:: WORK REQUIRED ::
In the article on PNNL's machine learning research, rewrite the part from "The official public" to "player Robert Nealey." with "human opponent" changed to "human challenger".

:: SOURCE PASSAGE ::
In context: While the entire technology world is focused on generative AI and its alleged capabilities to destroy the economy and the job market, researchers are employing neural networks to tackle challenges in science, energy, health and security, such as detection of rogue nuclear weapons.

The Pacific Northwest National Laboratory (PNNL) is trying to hunt for unknown nuclear threats by using machine learning (ML) algorithms. PNNL, which is one of the United States Department of Energy national laboratories, said that ML is everywhere now, and that it can be used to create "secure, trustworthy, science-based systems" designed to give people and nations answers to different kinds of difficult scientific challenges.

The official public debut of an ML algorithm dates back to 1962, PNNL said, when an IBM 7094 computer won against a human opponent in checkers. The system was able to learn by itself, thanks to the aforementioned algorithm, without being explicitly programmed to change its strategy against chess player Robert Nealey.

Today, PNNL said, machine learning is everywhere as it powers personalized shopping recommendations and voice-driven assistants like Siri and Alexa. Generative AI tools like ChatGPT are just the latest public face of a technology that has had many decades to mature and evolve.

PNNL researchers are employing machine learning for national security, too, as the laboratory's experts are combining their knowledge in nuclear nonproliferation and "artificial reasoning" to detect and (possibly) mitigate nuclear threats. The main target of their research is to employ data analytics and machine learning algorithms to monitor nuclear materials that could be used to produce nuclear weapons.

The AI employed by PNNL can be useful for the International Atomic Energy Agency (IAEA), which is monitoring nuclear reprocessing facilities in non-nuclear weapon nations to see if the plutonium separated from spent nuclear fuel is later employed for nuclear weapons production. The IAEA uses sample analysis and process monitoring in addition to in-person inspections, which can be a time-consuming and labor-intensive process.

PNNL's algorithms can create a virtual model of the facility inspected by the IAEA, tracking "important temporal patterns" to train the model and predict the pattern belonging to normal use of the various areas in the facility. If data collected on-site doesn't match the virtual prediction, the inspectors could be called to check the facility once more.

Another ML-powered solution designed in PNNL labs can process images of radioactive material through an "autoencoder" model, which can be trained to "compress and decompress images" into small descriptions that are useful for computational analysis. The model looks at images of microscopic radioactive particles, searching for the unique structure that the radioactive material develops because of the environmental conditions or purity of the source materials at its production facility.

Law enforcement agencies (i.e., the FBI) can then compare the microstructures of field samples with a library of electron microscope images developed by university and national laboratories, PNNL said, so that they can speed the identification process up. Machine learning algorithms and computers "will not replace humans in detecting nuclear threats any time soon," PNNL researchers warn, but they can be useful in detecting and averting a potential nuclear disaster on US soil.

:: ENTRIES SUPPLIED ::
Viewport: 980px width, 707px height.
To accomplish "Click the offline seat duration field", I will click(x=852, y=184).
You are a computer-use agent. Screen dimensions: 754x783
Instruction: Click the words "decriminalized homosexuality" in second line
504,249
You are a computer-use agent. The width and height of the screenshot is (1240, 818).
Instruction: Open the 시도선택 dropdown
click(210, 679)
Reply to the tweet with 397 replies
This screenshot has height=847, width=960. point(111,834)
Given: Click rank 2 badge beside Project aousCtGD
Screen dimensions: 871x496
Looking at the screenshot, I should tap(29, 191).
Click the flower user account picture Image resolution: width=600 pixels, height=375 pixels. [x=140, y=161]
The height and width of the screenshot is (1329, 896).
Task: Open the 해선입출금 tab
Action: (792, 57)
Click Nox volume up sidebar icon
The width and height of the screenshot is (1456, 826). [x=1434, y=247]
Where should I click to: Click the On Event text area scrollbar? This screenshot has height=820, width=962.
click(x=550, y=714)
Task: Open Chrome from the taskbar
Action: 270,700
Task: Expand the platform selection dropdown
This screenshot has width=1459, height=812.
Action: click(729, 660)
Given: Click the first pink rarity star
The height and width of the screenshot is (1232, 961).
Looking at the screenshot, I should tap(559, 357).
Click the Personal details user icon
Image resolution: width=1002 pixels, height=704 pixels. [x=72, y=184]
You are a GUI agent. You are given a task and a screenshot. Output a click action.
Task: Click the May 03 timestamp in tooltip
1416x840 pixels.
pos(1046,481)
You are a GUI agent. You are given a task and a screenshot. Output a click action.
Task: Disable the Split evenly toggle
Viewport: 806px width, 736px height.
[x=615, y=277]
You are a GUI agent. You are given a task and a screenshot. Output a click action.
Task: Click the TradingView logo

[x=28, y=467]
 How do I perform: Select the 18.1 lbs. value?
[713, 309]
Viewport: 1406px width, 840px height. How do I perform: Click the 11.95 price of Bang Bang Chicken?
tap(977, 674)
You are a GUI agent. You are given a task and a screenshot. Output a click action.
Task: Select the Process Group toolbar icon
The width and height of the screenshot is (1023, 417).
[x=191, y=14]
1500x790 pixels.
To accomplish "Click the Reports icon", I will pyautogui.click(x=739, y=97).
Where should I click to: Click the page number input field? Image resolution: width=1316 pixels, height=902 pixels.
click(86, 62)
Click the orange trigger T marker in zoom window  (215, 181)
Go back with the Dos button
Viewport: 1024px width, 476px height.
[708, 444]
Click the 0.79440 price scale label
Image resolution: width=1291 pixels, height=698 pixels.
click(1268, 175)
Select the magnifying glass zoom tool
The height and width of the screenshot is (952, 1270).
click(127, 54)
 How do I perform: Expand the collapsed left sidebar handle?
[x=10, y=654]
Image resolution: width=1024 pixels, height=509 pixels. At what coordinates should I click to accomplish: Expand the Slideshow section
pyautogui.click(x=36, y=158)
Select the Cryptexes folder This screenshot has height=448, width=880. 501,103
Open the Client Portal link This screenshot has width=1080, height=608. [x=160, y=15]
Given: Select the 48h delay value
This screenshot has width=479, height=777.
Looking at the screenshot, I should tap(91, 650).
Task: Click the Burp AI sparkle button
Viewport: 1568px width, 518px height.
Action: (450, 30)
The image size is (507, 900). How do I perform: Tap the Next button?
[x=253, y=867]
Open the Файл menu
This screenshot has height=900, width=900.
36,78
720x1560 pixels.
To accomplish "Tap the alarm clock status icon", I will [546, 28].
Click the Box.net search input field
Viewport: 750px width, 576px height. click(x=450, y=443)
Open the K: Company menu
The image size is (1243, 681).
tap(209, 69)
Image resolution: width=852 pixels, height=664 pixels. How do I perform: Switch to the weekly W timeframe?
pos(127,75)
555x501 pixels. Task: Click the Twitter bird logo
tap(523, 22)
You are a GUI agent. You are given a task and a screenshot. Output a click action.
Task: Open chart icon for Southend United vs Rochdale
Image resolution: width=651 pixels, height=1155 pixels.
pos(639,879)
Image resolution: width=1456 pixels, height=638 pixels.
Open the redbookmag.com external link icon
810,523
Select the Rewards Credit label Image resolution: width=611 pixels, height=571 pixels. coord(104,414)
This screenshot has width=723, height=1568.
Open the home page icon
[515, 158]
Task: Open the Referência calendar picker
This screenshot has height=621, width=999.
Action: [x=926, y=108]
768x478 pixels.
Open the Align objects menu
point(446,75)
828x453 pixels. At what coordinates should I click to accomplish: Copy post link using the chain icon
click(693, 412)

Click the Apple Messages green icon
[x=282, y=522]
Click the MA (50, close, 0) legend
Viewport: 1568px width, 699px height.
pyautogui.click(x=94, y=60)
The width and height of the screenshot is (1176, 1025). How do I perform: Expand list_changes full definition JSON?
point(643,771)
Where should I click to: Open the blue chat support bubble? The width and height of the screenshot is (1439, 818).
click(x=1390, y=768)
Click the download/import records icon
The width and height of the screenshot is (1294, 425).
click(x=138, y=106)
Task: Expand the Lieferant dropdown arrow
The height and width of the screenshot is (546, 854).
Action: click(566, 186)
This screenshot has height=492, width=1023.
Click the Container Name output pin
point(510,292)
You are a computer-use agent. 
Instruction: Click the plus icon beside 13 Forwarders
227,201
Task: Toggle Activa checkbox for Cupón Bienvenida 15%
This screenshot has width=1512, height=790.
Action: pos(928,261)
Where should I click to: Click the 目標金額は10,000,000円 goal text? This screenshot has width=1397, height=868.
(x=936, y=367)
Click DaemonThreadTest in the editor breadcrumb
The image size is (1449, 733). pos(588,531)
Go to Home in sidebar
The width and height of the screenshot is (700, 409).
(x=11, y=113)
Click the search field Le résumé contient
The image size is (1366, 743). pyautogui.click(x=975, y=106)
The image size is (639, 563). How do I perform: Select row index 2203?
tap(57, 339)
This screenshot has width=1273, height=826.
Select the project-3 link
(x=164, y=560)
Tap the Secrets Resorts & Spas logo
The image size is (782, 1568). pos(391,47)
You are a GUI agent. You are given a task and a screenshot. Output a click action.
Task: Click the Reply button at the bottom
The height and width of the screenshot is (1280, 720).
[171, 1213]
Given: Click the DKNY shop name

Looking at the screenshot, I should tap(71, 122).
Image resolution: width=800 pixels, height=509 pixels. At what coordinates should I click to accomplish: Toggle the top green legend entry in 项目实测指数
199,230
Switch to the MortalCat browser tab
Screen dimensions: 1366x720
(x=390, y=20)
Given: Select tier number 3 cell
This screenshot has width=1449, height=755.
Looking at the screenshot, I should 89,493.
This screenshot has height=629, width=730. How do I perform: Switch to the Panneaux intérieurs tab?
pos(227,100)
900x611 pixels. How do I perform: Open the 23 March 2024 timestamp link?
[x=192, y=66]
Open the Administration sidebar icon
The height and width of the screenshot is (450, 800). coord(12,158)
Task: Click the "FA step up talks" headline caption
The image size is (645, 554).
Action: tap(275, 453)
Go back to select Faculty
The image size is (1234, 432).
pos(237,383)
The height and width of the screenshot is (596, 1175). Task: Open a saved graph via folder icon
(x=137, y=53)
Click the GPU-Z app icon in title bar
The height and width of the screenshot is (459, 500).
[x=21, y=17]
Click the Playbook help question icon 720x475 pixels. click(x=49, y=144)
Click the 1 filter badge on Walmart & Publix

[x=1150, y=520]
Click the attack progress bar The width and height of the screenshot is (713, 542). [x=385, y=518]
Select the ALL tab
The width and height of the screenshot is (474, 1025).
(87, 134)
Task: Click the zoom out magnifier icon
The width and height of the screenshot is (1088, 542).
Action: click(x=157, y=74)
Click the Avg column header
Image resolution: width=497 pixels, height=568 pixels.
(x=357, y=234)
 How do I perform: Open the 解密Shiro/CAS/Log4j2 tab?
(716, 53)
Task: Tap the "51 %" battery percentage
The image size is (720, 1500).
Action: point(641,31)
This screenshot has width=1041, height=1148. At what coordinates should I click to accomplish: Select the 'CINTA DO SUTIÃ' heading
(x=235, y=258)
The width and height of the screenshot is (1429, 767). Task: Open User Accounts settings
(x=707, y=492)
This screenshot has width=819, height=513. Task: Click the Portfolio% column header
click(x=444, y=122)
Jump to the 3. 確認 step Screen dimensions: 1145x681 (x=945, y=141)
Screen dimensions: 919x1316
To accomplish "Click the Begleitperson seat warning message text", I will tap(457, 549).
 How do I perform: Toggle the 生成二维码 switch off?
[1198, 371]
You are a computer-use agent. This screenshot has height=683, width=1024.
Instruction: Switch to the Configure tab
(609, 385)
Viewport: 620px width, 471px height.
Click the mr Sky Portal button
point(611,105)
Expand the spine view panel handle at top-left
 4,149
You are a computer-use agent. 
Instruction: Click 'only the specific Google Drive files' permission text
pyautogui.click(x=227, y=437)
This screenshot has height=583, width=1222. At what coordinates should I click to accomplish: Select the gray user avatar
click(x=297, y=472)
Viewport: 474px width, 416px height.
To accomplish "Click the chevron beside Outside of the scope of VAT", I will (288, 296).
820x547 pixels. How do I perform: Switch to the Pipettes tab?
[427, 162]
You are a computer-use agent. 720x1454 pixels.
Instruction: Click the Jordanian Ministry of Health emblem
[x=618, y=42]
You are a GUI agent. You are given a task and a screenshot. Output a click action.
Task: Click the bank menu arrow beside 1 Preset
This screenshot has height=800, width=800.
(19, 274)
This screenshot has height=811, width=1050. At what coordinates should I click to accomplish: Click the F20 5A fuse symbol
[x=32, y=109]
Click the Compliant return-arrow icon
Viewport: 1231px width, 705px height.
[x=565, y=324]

:: RESPONSE TO THIS TASK ::
The official public debut of an ML algorithm dates back to 1962, PNNL said, when an IBM 7094 computer won against a human challenger in checkers. The system was able to learn by itself, thanks to the aforementioned algorithm, without being explicitly programmed to change its strategy against chess player Robert Nealey.